1984年1月下旬、マッキンリーのベースキャンプで取材に答える植村直己さん(右)。ベースキャンプでは、雪洞づくりの練習や装備の最終確認を行った。左の2人は大谷さんに同行したテレビクルー(写真:大谷映芳さん提供)
1984年1月下旬、マッキンリーのベースキャンプで取材に答える植村直己さん(右)。ベースキャンプでは、雪洞づくりの練習や装備の最終確認を行った。左の2人は大谷さんに同行したテレビクルー(写真:大谷映芳さん提供)

 日本人初のエベレスト登頂、世界初の五大陸最高峰登頂、犬ぞりによる極地冒険。国民栄誉賞も受けた冒険家・植村直己さんが厳冬のマッキンリーに消えて、35年が経つ。

「ずっと長い旅に出ているような感覚です。いつかふっと帰ってくるような……」

 没後35年を機に取材に応じてくれた植村直己さんの姪・小川直子さんはこう話す。直子さんは植村さんの妻・公子さんの兄の娘で、植村さんと血縁はない。しかし、子どものいなかった植村さんは、直子さんを娘のようにかわいがった。

「すごさを見せない普通のおじさんでした。でも冒険の話になると、イキイキした瞳でいろんなことを教えてくれた。とってもおもしろくて、大好きでした」

 1984年2月1日。植村さんは北米最高峰マッキンリー(正式名デナリ、6190メートル)登頂を目指し、ベースキャンプを発った。半日ほど同行して見送ったのが、テレビディレクターで登山家の大谷映芳(えいほう)さん。

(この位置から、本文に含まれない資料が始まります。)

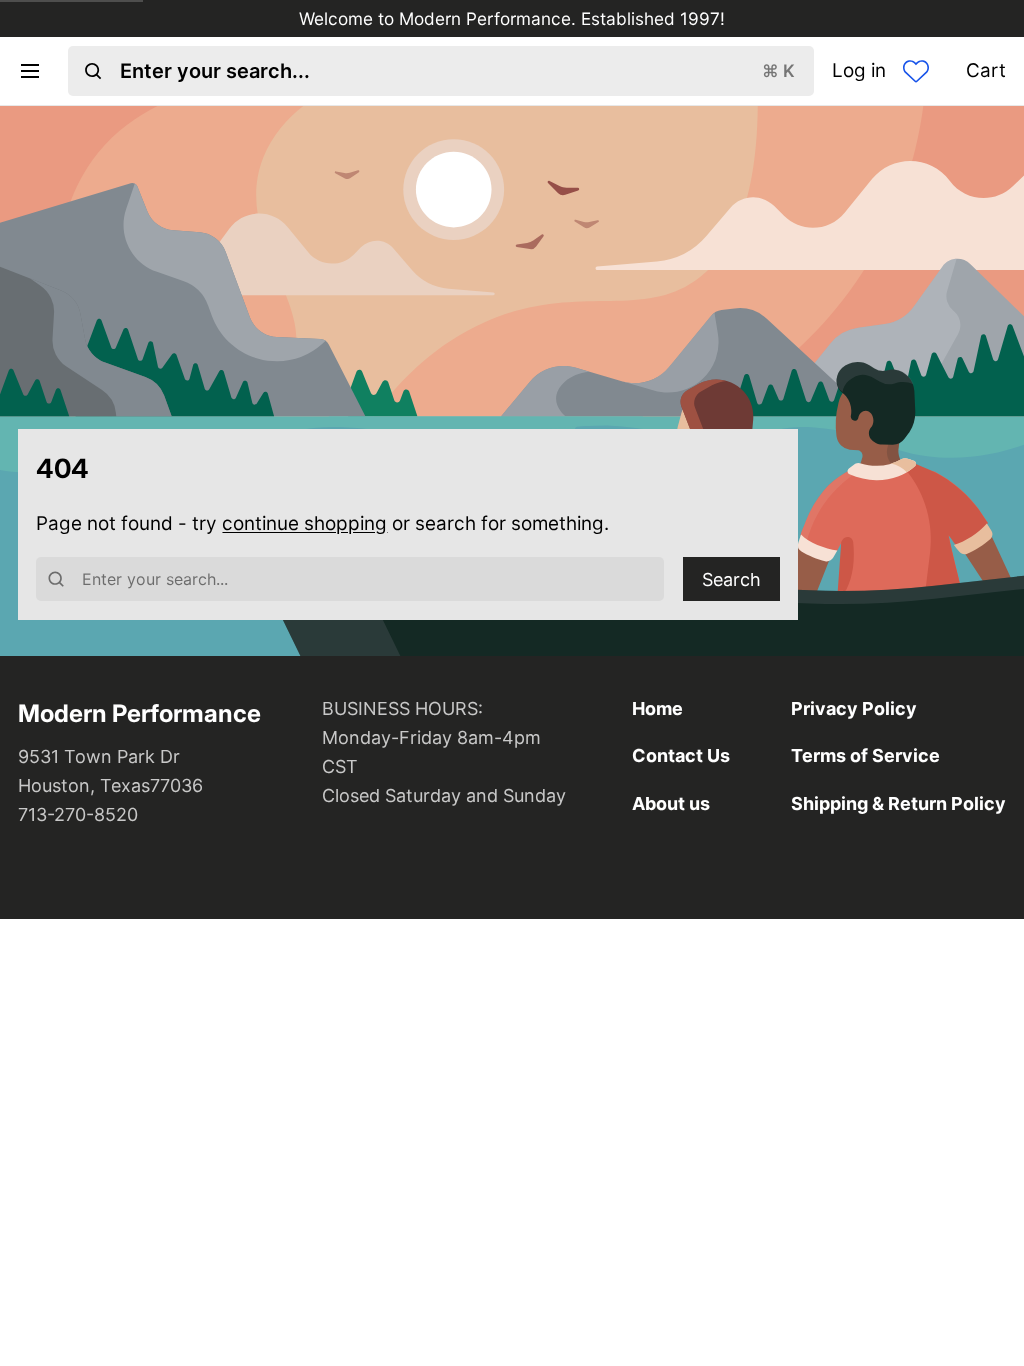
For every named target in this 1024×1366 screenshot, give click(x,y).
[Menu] (38, 71)
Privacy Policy (854, 708)
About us (671, 803)
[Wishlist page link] (916, 71)
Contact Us (681, 755)
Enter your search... (457, 71)
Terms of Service (865, 755)
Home (657, 708)
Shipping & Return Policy (898, 803)
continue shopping (304, 523)
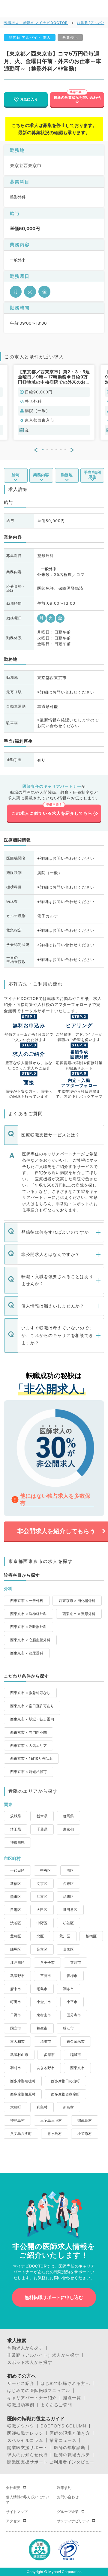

「まぁ、のんびりやってきますよ。食料も2週間分あるし」

 植村さんはそう言って大谷さんと別れ、山頂を目指した。

 2月12日、43歳の誕生日当日、植村さんは登頂に成功。冬季単独登頂は史上初の快挙だった。しかし、翌13日の無線交信の後、植村さんは消息を絶つ。遺体は、今も見つかっていない。

 大谷さんは20日、捜索のためヘリで4200メートル地点に降り立ち、植村さんの雪洞を発見した。中には装備の一部と日記が残されていたが、植村さんの姿はない。日記の最後は2月6日。「何が何でもマッキンレー、登るぞ」と力強く書かれていた。

 出発前のインタビューで、植村さんはこう話している。

「絶対に生きて帰らなくちゃいけないというのが、山でも冒険でも、非常に大きな現代の哲学のひとつだと思うんです」

 しかし、植村さんは帰らなかった。大谷さんには後悔がある。出発前、大谷さんは植村さんとある約束を交わしていた。

「無事に下山したら、そのあと撮影も兼ねて一緒に登ろうと約束していました。ひとりだったら途中で帰ってきたかもしれない。僕ら取材班がいたから、登らないと帰れない意識にさせたんではと……」(大谷さん)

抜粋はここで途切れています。